#### Records shown:
==================================================

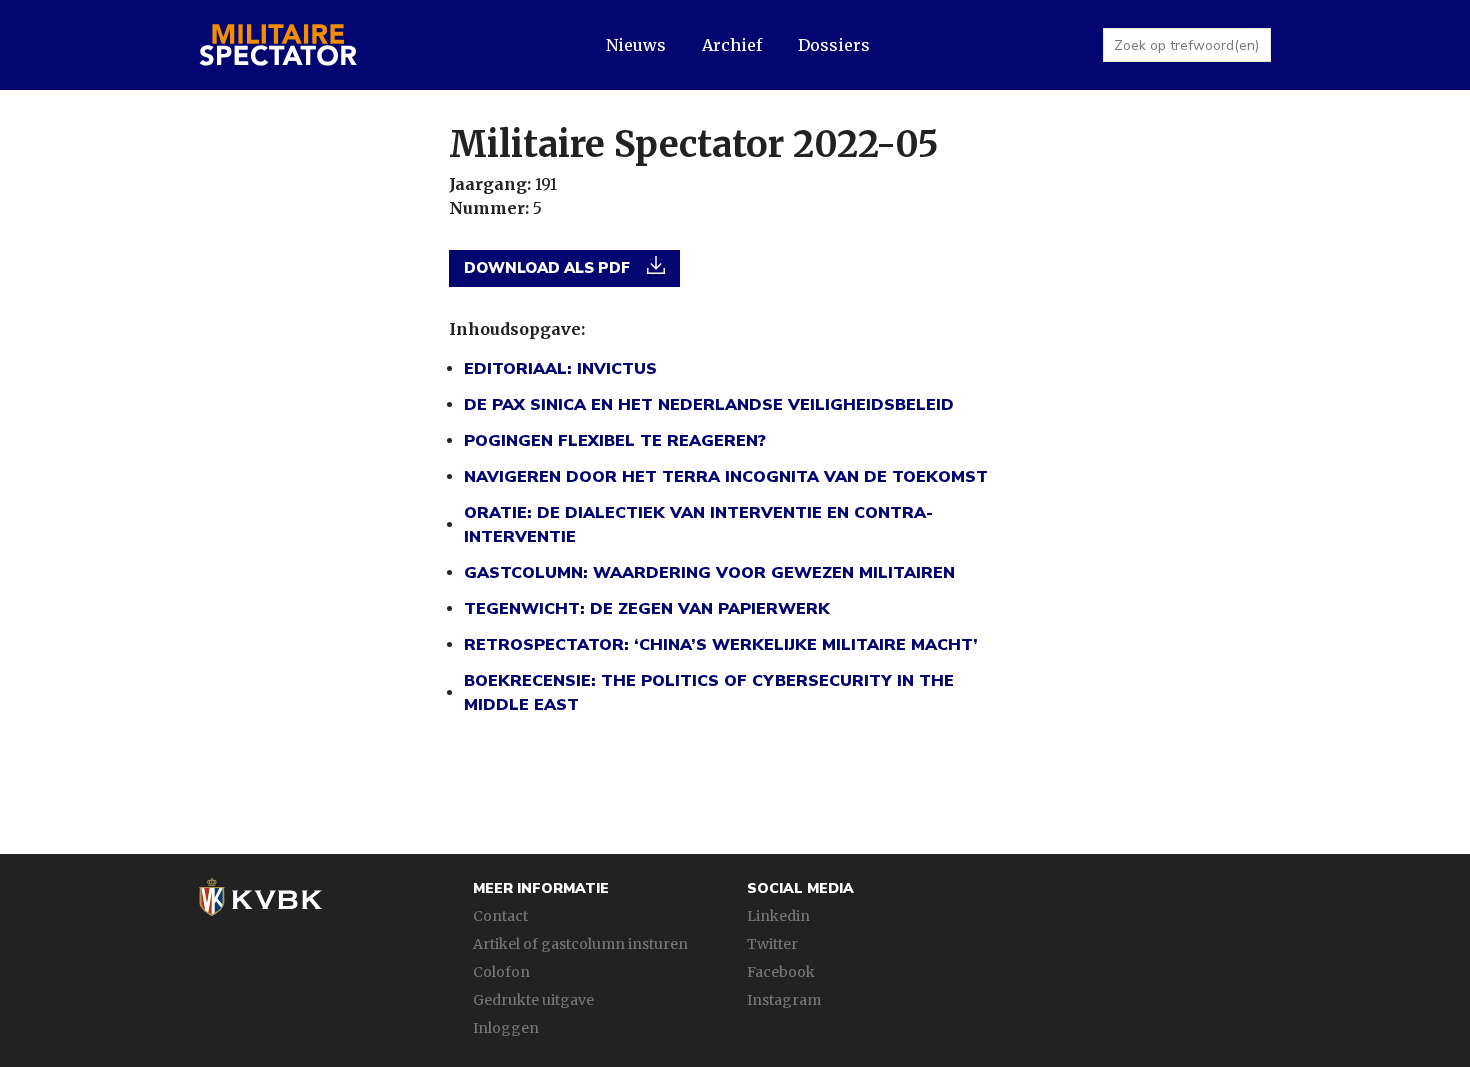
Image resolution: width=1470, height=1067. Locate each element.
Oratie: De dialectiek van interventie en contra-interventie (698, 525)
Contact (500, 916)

==================================================

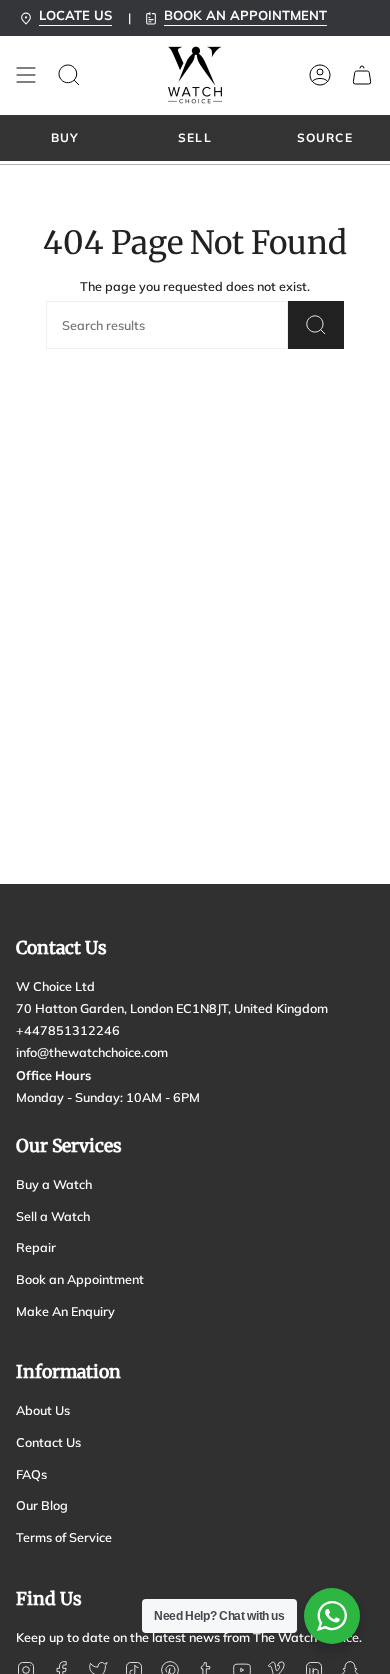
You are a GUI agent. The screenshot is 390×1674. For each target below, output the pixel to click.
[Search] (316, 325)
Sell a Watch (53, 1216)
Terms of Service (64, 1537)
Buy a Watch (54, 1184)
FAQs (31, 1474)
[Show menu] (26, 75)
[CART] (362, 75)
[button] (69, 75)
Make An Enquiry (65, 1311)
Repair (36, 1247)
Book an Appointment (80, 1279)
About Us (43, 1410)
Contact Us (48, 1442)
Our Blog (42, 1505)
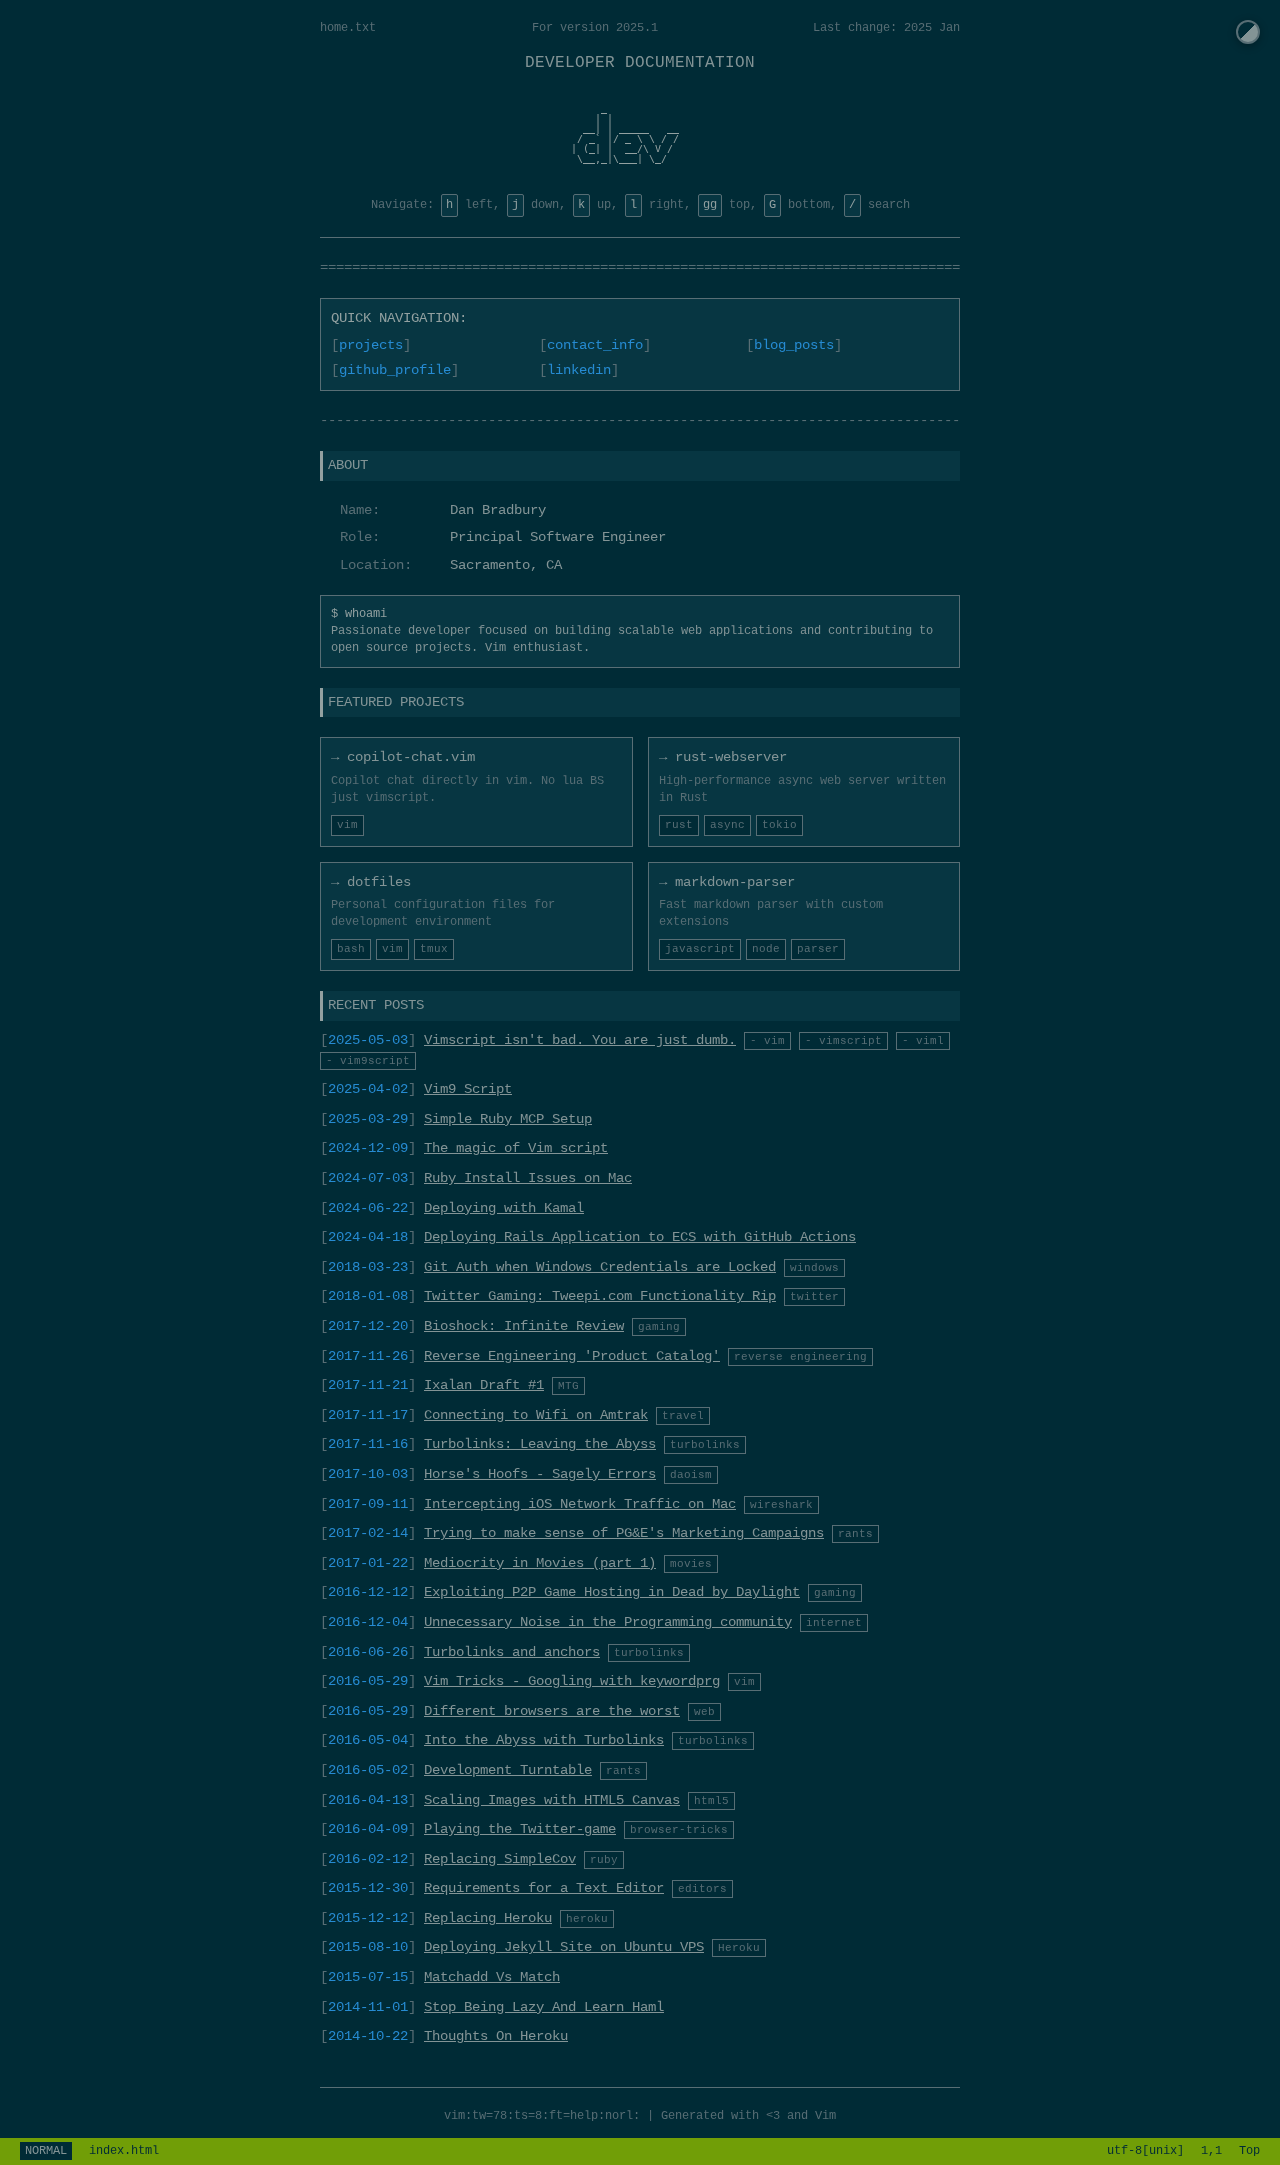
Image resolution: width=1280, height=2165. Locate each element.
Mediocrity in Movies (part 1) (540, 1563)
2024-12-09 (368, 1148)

==================================================

#### Required work:
Using the entries above, return each line that includes the word "height".

#### Response area:
Image resolution: width=1470, height=1067. Locate each element.
Image resolution: width=1280, height=2165. Locate each element.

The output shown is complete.